Design For Life: Personal Sustainability

Taking care of oneself makes a difference in our overall lives.


| September/October 2007


Some days our passion for doing good work is so great that we think of self-care as frivolous indulgence, but forgetting our own well-being just isn’t sustainable.In the last few years, my personal energy output has definitely exceeded input, so I asked several friends and colleagues how they fill their wells while doing valuable work for the world. The responses were inspiring.

1. Make yourself a priority

I used to say, “I’ll take care of myself after I’ve caught up on everything else.” Guess what? I never caught up. But we all can learn from Trathen Heckman of Petaluma, California, who directs Green Sangha, a spiritual community dedicated to environmental action, and Daily Acts, which offers sustainability tours and publishes Ripples: A Revolutionary Journal of Seasonal Delight. “The busier I get, the more tenaciously I cultivate my peace,” he says. “Because God and Gaia are in the details, I track how many times I sauna, stretch, garden and play music each week, making sure I don’t let life’s vital bits slip away.”

2. Take time out



Marc Allen, president of New World Library, exemplifies the value of free time. “Over the years, I’ve developed a simple method of relaxation and rejuvenation: I only work when I feel like it,” he says. Allen doesn’t work mornings; Sundays are reserved for family, spirit and rest. His Mondays are dedicated to whatever he feels like doing.

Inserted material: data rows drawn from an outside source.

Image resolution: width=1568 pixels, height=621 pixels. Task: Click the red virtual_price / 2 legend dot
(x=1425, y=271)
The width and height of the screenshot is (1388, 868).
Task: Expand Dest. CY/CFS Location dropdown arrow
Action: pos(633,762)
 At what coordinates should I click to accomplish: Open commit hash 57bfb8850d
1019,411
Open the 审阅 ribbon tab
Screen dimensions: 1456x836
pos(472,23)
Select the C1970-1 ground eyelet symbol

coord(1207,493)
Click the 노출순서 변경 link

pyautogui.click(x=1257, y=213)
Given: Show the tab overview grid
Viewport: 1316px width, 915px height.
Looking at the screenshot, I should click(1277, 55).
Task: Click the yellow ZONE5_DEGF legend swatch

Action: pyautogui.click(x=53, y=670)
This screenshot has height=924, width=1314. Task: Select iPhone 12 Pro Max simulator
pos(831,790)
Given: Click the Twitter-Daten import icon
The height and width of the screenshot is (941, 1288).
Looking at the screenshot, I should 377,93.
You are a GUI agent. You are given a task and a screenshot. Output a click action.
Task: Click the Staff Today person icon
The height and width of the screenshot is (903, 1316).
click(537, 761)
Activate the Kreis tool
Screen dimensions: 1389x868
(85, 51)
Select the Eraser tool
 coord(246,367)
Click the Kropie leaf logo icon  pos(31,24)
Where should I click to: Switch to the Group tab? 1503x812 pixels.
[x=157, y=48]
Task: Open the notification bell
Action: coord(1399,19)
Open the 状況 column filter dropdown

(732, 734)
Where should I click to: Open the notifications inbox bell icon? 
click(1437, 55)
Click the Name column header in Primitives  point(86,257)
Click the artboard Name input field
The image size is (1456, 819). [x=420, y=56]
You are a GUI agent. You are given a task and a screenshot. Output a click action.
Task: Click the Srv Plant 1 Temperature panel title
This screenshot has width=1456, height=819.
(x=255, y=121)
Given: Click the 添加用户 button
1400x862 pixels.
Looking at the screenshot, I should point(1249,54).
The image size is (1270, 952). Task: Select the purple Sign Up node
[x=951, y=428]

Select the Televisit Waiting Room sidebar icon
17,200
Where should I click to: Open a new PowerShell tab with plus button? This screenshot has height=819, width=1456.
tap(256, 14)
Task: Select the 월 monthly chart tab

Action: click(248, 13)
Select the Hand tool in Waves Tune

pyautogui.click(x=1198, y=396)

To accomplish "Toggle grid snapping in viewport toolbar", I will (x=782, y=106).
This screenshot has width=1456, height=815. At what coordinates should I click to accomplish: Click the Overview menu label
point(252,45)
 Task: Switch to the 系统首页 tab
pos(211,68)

While adhering to this rhythm, he’s built a successful publishing company dedicated to healing and spirituality, written several books—including The Type-Z Guide to Success (New World Library, 2006)—and recorded several music albums. He’s a self-made multimillionaire who works no more than 30 hours a week. Where to find the time to just sit? Sarah Susanka, architect and author of the bestselling Not So Big House series, has a new book called The Not So Big Life: Making Room for What Really Matters (Random House, 2007) that’s bursting with wisdom on the subject. Susanka writes: “Whether you call it quiet time, meditation or contemplation, the point is to have a period each day when you are not thinking, socializing or working. What you are really doing when you make a time and place just for you is inviting your inner nature to become a player in your outer life.”